Developing a Data Strategy and Roadmap
The initiative is structured in three core phases:
Phase 1: Diagnostic Assessment & Benchmarking
• Maturity assessment using DAMA DMBoK and comparable frameworks.
• Review of EDW architecture, metadata practices, and quality controls.
• Consultations with key departments (Bank Supervision, Research, IT, Payments, Financial Markets).
• Peer benchmarking with other central banks.
Phase 2: Data Strategy Development
• Articulation of a strategic data vision anchored on accountability, quality, and value.
• Design of data governance structures including role definitions (e.g., Chief Data Officer, Data Council).

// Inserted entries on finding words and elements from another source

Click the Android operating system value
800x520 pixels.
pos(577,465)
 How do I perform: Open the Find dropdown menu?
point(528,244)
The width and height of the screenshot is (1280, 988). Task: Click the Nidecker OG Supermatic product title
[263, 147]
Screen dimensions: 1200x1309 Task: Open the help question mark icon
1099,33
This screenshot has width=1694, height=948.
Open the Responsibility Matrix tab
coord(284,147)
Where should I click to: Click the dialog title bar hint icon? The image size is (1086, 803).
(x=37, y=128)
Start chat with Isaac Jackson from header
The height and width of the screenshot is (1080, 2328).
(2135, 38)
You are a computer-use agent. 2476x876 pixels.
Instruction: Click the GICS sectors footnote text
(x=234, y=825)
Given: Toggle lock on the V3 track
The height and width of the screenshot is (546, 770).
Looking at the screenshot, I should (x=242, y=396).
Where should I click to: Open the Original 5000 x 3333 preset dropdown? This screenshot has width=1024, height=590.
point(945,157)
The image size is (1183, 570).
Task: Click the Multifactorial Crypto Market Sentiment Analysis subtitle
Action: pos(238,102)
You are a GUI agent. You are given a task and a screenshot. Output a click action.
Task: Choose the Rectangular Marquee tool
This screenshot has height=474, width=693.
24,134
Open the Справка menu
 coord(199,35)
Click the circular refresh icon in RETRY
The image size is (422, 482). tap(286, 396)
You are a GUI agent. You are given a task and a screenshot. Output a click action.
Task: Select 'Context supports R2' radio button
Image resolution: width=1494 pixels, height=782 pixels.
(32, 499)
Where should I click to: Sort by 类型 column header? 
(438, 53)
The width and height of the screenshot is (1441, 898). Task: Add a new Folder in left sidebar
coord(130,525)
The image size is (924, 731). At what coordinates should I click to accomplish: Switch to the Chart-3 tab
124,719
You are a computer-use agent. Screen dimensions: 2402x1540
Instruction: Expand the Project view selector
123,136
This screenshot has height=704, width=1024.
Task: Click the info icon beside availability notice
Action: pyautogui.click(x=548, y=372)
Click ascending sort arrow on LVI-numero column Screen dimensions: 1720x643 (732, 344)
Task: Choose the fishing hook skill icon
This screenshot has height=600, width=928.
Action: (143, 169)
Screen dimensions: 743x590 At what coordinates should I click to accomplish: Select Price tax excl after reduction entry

• Specification of validation protocols for GDI data flows and AI-readiness.
• Framework for deploying AI/ML for risk monitoring, predictive analytics, and LLM use cases.
• Recommendations for ethical and secure use of internal LLMs and natural language tools.
Phase 3: Roadmap & Implementation Plan
• Practical short-, medium- and long-term roadmap with milestones.
• Immediate focus areas: validation protocols, data governance structures, and AI/ML pilots.
• Institutionalization of GDI data into supervisory analytics workflows.
• Co-created capacity building on data governance, visualization, and AI/ML techniques.
• Partnership exploration with local universities, peer regulators, and tech ecosystem actors.